### PROVIDED ENTRIES
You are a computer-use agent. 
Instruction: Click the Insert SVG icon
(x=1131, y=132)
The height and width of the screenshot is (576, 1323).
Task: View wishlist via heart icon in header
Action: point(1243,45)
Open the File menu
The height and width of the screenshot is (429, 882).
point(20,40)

### WORK REQUIRED
Exactly as they stand, repeat all the records.

### RESULT OF THIS EXERCISE
You are a computer-use agent. 
Instruction: Click the Insert SVG icon
(x=1131, y=132)
The height and width of the screenshot is (576, 1323).
Task: View wishlist via heart icon in header
Action: point(1243,45)
Open the File menu
The height and width of the screenshot is (429, 882).
point(20,40)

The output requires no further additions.